In 2001, BT Group launched its Answer 1571 service as a free service, available at no extra cost to its existing telephone line customers. In 2007 a charge of £1 was introduced for any month in which two chargeable calls are not made on the line (this might apply, for instance, to people who have Carrier preselect with another telephone company). In 2014 a monthly charge (£2.25 as of 2016) was introduced for all residential users of the service, and the charge for not making two chargeable calls in any month (which had increased to £2) was removed. The Answer 1571 service, a cut-down version of BT Group's Call Minder service, allows a calling party to leave messages when the called party is engaged or does not answer within a fixed number of rings. The system allows for the storage of up to 20 messages, each of which can be up to 2 minutes long, for up to 60 days (or 20 days once they have been heard). To indicate to called parties that they have waiting messages, the exchange sends an interrupted dialling tone to them when they take their telephone off-hook. The called party can retrieve the messages by dialling 1571.

A significant advantage of 1571 answering services over answering machines is that messages can be recorded when the called party is engaged on another call, in addition to when the call is not answered. This is particularly useful when long calls are made, e.g., on long dialled-up Internet sessions.

Disadvantages of Answer 1571:
- it can cause problems for computer telephone line modems, which are unable to recognise the interrupted dialling tone as a dialling tone and which will thus refuse to make outgoing calls, reporting being unable to detect a dialling tone (although many modems allow "blind dialling", without trying to detect a dialling tone);
- it costs the calling party the minimum connection charge (often comprising a Call Set-Up fee plus a 1-minute call charge) to discover that the called party is engaged, even if they do not wish to leave a message, whereas obtaining the engaged tone incurs no connection charge. The Gosport & Fareham branch of the Multiple Sclerosis Society, as well as several others, recommends as a tip for saving money when making telephone calls to "count six rings and hang up before the expensive voice starts charging you";
- the caller cannot set a Ring Back if urgent contact with the called party is required;
- many answering machines implement call screening, which 1571 cannot do: the answering machine picks up the call with its speaker active, so that the user, if available, can listen to what the caller says, and pick up the phone only if they want to speak with the caller;
- some machines can record conversations; 1571 cannot.

To supplement the Answer 1571 services, BT provides additional services at an extra charge: the 1571 Text Alerts service sends a text message to a designated mobile telephone number whenever a new message is left.
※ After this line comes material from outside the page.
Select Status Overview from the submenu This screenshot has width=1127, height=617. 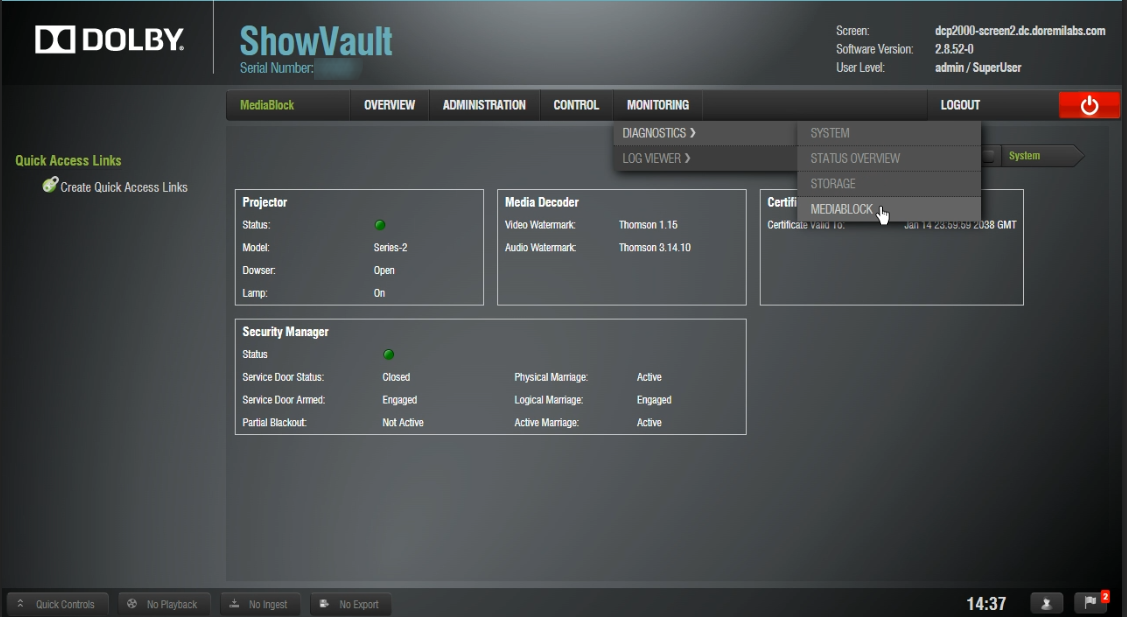coord(855,158)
Another service was withdrawn in March 2009: 1571 Online allowed customers to retrieve their stored messages via the World Wide Web.

A problem with the 1571 Text Alerts system that was not stated on BT's website As of 7 June 2007 is that if a mobile phone number is transferred from another provider to either Virgin or T-mobile, the alert system will not work; phone messages will be stored, but text message alerts will not be sent.

As of December 2016 BT offers two services accessed by dialling 1571. Messages can be accessed by dialling in with an identification number, and a personal greeting can be recorded. Neither of the services can be disabled or re-enabled by the user, but must be cancelled or ordered, with a lag of several days.
- Answer 1571, £2.25/month. Calls answered after typically 7 rings. Up to 20 messages stored for up to 60 days.
- Call minder, £4.50/month, as above but 30 five-minute messages, stored for 30 days, can answer immediately or after a short, medium, or long period (typically 4, 7, or 10 rings), and can store numbers of callers who leave no message.

The number of rings before answering is not guaranteed, and may vary to some extent. This can be a problem if an answering machine is used on a line with a 1571 service (which cannot be temporarily disabled), with the intention that messages will be recorded on the machine; it is necessary to ensure that the machine answers before 1571 does.

== Mobile telephones ==
To its mobile telephone business customers BT Group provides a 1571 Voicemail service, which is similar to the service provided to landlines. Calling parties can leave messages when the mobile telephone is switched off, when it is in an area of reduced coverage, when it is on another call, or when the call is not answered within a fixed number of rings.